* _YOUR TASK_: Among the entries that follow, find every line with the word "text" and copy it.

★ ★ ★

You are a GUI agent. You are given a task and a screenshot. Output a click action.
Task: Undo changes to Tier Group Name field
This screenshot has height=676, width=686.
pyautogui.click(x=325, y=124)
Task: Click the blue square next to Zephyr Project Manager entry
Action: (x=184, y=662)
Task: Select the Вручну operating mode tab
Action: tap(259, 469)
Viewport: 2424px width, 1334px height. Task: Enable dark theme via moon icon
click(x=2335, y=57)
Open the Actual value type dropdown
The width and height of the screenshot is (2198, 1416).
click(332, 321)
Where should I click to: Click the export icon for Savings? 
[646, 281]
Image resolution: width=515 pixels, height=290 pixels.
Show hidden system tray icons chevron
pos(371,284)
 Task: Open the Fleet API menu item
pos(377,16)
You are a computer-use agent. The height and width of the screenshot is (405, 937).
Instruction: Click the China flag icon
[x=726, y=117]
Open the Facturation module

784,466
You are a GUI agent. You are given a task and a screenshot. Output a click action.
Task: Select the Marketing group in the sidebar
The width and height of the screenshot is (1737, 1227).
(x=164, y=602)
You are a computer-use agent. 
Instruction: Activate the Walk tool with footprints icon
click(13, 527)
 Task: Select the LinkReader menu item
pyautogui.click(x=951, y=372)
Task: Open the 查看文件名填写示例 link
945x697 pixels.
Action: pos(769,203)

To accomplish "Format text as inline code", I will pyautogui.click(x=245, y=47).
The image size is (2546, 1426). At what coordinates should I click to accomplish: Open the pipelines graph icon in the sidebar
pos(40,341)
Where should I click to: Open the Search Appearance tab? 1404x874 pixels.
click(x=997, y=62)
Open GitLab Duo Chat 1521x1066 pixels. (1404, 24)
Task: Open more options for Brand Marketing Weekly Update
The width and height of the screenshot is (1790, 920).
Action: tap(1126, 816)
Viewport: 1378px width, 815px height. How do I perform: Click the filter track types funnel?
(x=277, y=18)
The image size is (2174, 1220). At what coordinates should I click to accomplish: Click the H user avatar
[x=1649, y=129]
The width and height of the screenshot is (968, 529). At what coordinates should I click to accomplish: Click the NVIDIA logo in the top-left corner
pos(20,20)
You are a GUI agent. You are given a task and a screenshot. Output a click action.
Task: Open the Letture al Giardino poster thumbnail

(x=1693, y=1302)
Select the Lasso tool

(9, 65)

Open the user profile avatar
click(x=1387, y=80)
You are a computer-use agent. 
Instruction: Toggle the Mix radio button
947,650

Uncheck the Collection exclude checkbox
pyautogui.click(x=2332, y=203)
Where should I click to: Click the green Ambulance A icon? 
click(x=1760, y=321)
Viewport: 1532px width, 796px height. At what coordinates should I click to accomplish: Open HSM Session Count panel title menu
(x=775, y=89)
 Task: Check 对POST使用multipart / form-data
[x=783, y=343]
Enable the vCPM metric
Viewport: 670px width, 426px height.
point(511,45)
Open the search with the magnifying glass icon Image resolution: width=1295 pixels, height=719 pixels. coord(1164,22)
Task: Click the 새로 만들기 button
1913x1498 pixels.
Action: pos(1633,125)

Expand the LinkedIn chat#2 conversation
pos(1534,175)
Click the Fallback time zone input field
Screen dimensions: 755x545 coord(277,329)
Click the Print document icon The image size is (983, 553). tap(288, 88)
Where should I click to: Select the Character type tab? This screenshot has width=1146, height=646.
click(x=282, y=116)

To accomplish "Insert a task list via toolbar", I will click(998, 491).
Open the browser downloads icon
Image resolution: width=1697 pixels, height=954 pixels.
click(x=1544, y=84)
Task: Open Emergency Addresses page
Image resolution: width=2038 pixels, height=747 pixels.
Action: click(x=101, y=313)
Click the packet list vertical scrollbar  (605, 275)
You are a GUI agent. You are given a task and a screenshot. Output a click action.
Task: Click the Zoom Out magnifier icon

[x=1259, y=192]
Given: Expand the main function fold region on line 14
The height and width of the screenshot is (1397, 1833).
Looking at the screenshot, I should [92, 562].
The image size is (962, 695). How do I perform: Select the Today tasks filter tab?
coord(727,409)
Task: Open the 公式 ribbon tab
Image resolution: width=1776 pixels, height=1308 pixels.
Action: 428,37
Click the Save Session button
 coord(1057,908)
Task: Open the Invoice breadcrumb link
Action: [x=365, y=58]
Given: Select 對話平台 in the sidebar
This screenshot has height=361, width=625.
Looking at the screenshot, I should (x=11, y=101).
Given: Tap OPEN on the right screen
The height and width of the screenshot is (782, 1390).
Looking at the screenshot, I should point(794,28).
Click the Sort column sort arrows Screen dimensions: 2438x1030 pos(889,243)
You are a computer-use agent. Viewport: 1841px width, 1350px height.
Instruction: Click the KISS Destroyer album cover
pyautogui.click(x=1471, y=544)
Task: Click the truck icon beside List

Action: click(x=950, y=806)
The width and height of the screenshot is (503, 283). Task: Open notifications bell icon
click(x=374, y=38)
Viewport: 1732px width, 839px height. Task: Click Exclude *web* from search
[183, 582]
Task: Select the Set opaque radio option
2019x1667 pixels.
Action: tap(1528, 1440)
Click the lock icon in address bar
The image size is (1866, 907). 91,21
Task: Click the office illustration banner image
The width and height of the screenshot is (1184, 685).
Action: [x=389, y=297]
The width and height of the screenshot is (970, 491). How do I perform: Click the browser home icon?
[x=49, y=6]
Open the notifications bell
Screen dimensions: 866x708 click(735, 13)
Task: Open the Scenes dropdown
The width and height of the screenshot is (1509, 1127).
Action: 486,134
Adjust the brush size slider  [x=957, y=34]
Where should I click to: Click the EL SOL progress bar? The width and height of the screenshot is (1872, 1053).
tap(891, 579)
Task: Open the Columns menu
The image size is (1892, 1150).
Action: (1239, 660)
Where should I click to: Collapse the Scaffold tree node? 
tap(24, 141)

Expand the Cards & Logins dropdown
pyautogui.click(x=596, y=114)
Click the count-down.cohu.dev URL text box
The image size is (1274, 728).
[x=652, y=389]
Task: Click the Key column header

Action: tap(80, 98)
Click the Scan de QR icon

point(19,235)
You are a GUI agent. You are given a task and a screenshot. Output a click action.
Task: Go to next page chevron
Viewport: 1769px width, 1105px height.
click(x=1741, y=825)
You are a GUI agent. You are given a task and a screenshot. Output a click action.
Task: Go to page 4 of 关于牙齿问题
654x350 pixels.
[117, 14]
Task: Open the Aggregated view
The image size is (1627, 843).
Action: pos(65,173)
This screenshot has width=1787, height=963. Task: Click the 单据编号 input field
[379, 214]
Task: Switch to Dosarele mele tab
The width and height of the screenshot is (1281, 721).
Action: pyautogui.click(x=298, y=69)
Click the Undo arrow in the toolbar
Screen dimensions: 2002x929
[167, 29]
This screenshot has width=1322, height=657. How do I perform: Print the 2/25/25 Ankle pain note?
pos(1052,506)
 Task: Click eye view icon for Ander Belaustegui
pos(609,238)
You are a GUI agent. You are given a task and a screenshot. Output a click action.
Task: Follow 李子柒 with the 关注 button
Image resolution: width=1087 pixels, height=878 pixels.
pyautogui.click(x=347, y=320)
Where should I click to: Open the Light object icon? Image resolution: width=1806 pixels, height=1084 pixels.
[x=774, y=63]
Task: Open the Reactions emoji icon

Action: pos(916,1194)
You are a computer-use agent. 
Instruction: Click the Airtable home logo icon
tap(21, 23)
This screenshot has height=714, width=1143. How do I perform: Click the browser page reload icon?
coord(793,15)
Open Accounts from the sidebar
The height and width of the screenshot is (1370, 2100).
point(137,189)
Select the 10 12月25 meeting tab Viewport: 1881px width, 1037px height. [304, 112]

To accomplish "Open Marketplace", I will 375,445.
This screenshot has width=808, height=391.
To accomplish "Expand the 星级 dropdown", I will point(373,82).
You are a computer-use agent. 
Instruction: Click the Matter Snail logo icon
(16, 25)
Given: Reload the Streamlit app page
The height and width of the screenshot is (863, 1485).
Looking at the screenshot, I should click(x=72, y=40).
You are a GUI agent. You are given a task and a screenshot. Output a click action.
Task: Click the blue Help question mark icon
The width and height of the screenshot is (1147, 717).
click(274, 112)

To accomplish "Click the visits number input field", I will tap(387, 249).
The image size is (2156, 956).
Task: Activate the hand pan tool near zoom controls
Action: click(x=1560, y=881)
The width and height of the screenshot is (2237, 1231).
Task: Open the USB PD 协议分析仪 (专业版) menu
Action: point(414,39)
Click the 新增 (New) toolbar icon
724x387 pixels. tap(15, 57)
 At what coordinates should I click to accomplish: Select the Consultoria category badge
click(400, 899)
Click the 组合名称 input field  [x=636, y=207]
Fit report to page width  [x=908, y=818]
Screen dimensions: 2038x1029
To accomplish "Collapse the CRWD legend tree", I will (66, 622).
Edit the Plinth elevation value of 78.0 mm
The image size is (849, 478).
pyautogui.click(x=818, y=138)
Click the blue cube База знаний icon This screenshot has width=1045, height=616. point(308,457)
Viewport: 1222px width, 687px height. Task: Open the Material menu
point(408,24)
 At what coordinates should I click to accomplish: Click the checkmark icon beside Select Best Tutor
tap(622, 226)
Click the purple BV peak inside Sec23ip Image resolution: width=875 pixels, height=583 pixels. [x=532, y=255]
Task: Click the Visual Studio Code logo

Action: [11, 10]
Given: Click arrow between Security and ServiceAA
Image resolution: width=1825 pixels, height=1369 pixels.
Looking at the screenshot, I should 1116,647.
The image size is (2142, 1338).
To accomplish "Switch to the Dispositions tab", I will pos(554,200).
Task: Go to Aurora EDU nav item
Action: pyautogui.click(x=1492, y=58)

★ ★ ★

* _EXERCISE RESPONSE_:
To accomplish "Format text as inline code", I will pyautogui.click(x=245, y=47).
Click the count-down.cohu.dev URL text box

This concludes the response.